You may be surprised to learn that some lenders actually pay their mortgage brokers, despite the fact that they don’t actually provide the services themselves. This is a major advantage because a mortgage broker has access to wholesale mortgage rates and can negotiate the best deal on your behalf. The broker’s fee may actually be cheaper than what you’d get from your own lender.
You can get a feel for a broker
Whether you’re a first time homebuyer, looking to refinance your current home, or are in the market for a new home, using a mortgage broker to help you find a mortgage can be a big help. However, it’s important to understand what a mortgage broker does and how they work before you commit to using one.
A mortgage broker can save you a lot of time by allowing you to compare a variety of loans. The broker can also make sure that your loan process moves smoothly from pre-approval to closing. This can be very beneficial if you’re trying to buy a home with a tight deadline.
A mortgage broker can also help you to find lenders who specialize in specific types of properties, such as condos or mobile homes. You can also find mortgage brokers who are experienced in helping people with bad credit or a unique financial situation.
The mortgage broker will be paid by the lender, which is why you need to ask about their fee structure. They may have a set fee for their services or they may receive a commission from the lender.

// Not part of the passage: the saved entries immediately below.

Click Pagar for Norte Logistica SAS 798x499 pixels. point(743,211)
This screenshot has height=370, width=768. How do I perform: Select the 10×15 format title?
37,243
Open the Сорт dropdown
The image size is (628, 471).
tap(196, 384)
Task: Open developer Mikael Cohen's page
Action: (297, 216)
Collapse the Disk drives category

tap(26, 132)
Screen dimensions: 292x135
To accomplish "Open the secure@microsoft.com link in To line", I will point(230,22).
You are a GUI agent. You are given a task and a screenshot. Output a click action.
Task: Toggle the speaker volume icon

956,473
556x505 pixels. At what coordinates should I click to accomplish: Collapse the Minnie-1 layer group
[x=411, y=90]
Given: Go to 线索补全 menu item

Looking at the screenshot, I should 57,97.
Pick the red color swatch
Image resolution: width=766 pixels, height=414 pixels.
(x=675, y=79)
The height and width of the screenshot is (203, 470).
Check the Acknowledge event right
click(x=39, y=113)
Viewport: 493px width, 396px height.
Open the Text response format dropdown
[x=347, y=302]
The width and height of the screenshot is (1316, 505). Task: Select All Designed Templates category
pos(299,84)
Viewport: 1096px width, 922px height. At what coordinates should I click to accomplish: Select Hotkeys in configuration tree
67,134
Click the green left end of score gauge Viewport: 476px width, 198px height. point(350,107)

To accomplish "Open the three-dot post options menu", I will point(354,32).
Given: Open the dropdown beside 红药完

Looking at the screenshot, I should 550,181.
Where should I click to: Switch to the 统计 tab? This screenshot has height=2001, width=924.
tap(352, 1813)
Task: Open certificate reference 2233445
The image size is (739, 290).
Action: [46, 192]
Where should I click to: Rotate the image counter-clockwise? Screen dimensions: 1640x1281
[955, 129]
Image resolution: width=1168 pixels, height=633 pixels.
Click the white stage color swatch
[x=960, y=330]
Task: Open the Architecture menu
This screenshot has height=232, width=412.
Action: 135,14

You are required by statutory obligation to act in the best interest of their clients
Using a mortgage broker requires you to consider whether you are acting in the best interests of your clients. This is a statutory obligation. The obligation comes into effect on 1 January 2021. The duty is designed to ensure that mortgage brokers align their interests with those of consumers. However, it is not intended to provide a safe harbour. If you provide a disclaimer or notice to your customers, this does not prevent your conduct from being breached.
As a mortgage broker, you are also required to resolve any conflicts in your client’s favour. This means that you cannot recommend a product or service that creates additional revenue for you. This rule applies if you make a recommendation to transfer assets or provide an advisory account. It also applies if you recommend a brokerage account or an IRA.
A broker may provide a benefit to you as a customer, such as a broker commission. However, this does not mean that the broker did not consider your interests. It is important to assess the value of the benefit and whether it offers a net benefit to the customer.